Considero que na poesia, mais do que em qualquer outra arte, a ética deve suplantar a estética. Ética em um sentido pleno: o de criar um embate entre um eu e um outro na busca por entendimento, às vezes bem distante.

Tal empreitada se assenta na sinceridade do autor. Se assim não o for, não há poesia, só performance. Milton Filho não é um performático.

Eu o conheci enquanto seu professor no curso de Psicologia e dentre as tantas interações em sala e nos corredores, lembro-me que, por várias vezes, encontrava escrito com angulosas letras um poema no quadro branco.

Enquanto eu lia, ouvia a voz no fundo da sala, a voz do autor: “pode apagar, se quiser”.

Teria passado despercebido por mim o fato de eu nunca os ter apagado se Milton não tivesse me sinalizado posteriormente. Mas se nunca o fiz, mais além do que a admiração estética, foi por simples respeito e por uma involuntária impressão de achar tal manifesto completamente condizente com o contexto; que a psicologia é, também, uma forma de poética.

Milton percebeu isso e hoje sei, assim como saberão os seus leitores, que ele compartilha da mesma opinião. Ele considera esta postura algo raro; eu ainda prefiro pensar que não é tão raro assim.

Quando posteriormente Milton chegou até mim de forma tímida, quase constrangida, mas confiante na qualidade de seu trabalho, sugerindo que eu lesse e prefaciasse os seus escritos, aceitei honrado e entendi que este pedido era uma forma de reconhecimento e de cumplicidade. Seu convite não visava uma merecida exaltação da obra, visava uma participação.

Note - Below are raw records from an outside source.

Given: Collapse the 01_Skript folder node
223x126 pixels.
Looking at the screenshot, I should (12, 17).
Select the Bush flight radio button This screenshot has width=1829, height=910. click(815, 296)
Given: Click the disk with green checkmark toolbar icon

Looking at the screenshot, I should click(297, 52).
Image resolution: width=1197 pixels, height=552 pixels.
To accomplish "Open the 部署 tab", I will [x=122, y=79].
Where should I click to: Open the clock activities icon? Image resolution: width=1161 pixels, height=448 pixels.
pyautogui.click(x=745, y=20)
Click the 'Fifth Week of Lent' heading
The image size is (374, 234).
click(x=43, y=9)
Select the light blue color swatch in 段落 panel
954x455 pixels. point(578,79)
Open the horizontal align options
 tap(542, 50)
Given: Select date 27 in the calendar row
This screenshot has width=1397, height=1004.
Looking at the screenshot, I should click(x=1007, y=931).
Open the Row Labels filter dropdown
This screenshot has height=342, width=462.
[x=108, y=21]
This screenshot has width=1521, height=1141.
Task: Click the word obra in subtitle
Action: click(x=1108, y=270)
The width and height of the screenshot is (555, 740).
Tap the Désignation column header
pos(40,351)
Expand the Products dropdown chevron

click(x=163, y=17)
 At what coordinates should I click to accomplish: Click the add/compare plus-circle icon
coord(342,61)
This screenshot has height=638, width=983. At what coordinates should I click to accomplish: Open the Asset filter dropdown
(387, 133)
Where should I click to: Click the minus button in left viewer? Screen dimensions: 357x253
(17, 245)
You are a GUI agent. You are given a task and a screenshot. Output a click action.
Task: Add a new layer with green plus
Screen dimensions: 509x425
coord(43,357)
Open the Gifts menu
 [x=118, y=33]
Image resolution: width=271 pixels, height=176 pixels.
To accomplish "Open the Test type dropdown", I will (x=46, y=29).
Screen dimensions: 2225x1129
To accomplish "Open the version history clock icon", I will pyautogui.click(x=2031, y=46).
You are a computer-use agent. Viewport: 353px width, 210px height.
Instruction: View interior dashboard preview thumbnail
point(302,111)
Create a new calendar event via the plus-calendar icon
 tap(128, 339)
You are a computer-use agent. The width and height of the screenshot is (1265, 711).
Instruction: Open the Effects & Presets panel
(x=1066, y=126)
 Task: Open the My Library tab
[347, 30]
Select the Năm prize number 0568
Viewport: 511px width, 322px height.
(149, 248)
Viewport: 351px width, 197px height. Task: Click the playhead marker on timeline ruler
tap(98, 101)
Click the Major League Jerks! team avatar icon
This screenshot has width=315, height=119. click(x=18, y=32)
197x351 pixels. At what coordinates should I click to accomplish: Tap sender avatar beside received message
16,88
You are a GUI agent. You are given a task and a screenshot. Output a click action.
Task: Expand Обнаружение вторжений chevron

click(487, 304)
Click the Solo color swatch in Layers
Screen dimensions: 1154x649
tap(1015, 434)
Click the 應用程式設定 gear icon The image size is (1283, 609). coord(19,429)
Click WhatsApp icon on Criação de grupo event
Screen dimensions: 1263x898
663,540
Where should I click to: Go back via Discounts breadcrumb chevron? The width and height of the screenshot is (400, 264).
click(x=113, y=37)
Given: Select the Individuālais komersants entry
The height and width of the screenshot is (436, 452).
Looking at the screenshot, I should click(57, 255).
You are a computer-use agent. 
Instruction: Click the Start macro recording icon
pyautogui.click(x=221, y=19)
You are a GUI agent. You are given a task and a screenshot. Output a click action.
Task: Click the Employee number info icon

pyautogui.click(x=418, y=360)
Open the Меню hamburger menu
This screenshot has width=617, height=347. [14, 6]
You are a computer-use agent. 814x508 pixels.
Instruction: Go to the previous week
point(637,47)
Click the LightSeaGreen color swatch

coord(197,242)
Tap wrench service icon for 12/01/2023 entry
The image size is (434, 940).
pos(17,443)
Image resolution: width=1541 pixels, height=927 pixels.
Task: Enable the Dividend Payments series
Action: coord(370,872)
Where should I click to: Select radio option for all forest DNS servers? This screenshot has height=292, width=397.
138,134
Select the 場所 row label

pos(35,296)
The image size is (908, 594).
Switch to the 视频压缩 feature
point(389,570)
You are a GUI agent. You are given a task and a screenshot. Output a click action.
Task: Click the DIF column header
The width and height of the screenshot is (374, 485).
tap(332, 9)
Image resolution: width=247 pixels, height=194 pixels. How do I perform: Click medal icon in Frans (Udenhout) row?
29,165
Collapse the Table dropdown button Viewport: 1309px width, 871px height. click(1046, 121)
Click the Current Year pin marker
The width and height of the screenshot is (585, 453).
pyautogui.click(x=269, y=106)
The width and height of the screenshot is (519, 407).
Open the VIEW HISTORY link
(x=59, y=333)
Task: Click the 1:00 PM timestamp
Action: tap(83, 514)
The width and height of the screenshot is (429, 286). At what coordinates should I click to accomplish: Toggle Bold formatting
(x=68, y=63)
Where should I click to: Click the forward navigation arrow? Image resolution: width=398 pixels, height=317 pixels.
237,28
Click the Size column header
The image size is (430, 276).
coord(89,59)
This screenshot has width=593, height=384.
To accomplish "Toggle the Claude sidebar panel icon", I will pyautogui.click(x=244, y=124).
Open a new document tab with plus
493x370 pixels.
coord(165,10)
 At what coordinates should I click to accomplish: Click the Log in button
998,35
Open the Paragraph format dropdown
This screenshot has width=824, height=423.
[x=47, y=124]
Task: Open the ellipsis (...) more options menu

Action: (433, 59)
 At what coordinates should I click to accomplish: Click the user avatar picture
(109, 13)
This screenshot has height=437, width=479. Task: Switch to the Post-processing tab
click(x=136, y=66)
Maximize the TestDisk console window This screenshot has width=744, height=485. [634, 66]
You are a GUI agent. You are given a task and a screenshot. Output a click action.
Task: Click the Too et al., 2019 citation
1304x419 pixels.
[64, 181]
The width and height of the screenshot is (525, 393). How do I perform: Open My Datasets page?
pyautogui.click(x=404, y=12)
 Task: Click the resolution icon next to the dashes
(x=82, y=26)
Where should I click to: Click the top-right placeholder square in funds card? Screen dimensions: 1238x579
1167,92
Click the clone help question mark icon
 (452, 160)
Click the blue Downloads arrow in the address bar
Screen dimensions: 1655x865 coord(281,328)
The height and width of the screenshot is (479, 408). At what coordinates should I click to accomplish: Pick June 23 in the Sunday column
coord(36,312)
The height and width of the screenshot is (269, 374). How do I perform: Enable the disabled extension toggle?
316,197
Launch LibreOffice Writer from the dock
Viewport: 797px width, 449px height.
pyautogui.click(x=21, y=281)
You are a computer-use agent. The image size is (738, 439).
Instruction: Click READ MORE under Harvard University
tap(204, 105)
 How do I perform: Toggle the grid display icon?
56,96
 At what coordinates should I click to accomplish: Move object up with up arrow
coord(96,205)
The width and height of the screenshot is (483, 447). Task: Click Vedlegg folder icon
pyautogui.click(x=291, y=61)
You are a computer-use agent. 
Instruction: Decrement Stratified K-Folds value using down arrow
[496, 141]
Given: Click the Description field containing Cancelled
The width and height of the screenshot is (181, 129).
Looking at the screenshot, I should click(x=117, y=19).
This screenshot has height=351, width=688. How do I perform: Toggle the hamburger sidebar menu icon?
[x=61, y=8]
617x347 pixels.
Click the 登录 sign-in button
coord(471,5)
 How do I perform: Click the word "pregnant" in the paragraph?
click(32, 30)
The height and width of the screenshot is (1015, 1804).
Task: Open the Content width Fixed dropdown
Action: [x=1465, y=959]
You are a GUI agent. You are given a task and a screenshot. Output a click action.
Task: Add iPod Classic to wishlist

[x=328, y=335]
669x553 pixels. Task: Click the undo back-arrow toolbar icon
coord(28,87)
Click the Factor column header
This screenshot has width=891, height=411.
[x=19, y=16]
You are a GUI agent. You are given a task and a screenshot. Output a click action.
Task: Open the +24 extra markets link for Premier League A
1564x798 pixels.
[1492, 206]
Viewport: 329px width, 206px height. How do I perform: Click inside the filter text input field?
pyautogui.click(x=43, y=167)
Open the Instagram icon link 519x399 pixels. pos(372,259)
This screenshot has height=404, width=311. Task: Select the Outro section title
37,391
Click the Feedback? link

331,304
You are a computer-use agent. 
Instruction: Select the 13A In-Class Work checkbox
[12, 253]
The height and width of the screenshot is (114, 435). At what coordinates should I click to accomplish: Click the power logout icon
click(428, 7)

Milton chegou a me mostrar especificamente algumas passagens do texto que ele considerava como mais emblemáticas. Seu entusiasmo parecia indicar que sua própria obra ainda o surpreendia. Queria dividir comigo a mesma sensação de se orgulhar de algo que maravilhosamente fugiu de seu controle. Milton tenta o tempo todo ter o controle das imagens e dos efeitos de sua poesia, mas com frequência elas escapam por linhas de fuga, tornando-se ainda maiores do que deveriam ser. Nestes momentos, é ele quem mais vibra, parecendo, em inusitada inversão, que autor e poesia mudam de lugar.

Quantas vezes cada um de nós não quis dividir com outra pessoa alguma experiência intimamente intensa, que parece tocar além do mistério do mundo, mesma forma? Como em certos sonhos que insuspeitadamente nos marcam com uma experiência inefável até que acordamos e corremos para contar a alguém, mesmo na agonia de saber que todo o brilho vivido vai bruxuleando e se apagando sem que consigamos transmitir verdadeiramente ao outro?

Penso que a boa poesia seja o persistir na busca destes sentidos bem particulares, imanentes, singulares – uma experiência de solidão absoluta – e não esmorecer em expressá-los em palavras para que transcenda universalmente até o âmago do outro – uma vivência de intimidade profunda. Como tal intimidade é sempre incompleta, toda grande poesia está sempre em constante movimento. Ocorreu-me agora que “Antagonia” é um
verbo. Vejamos juntos suas múltiplas conjugações.

Guilherme do Nascimento Caldeira
Aracaju, 01 de agosto de 2012.

Guilherme do Nascimento Caldeira é psicólogo, mestre em
Ciências Sociais e professor universitário há mais de uma década.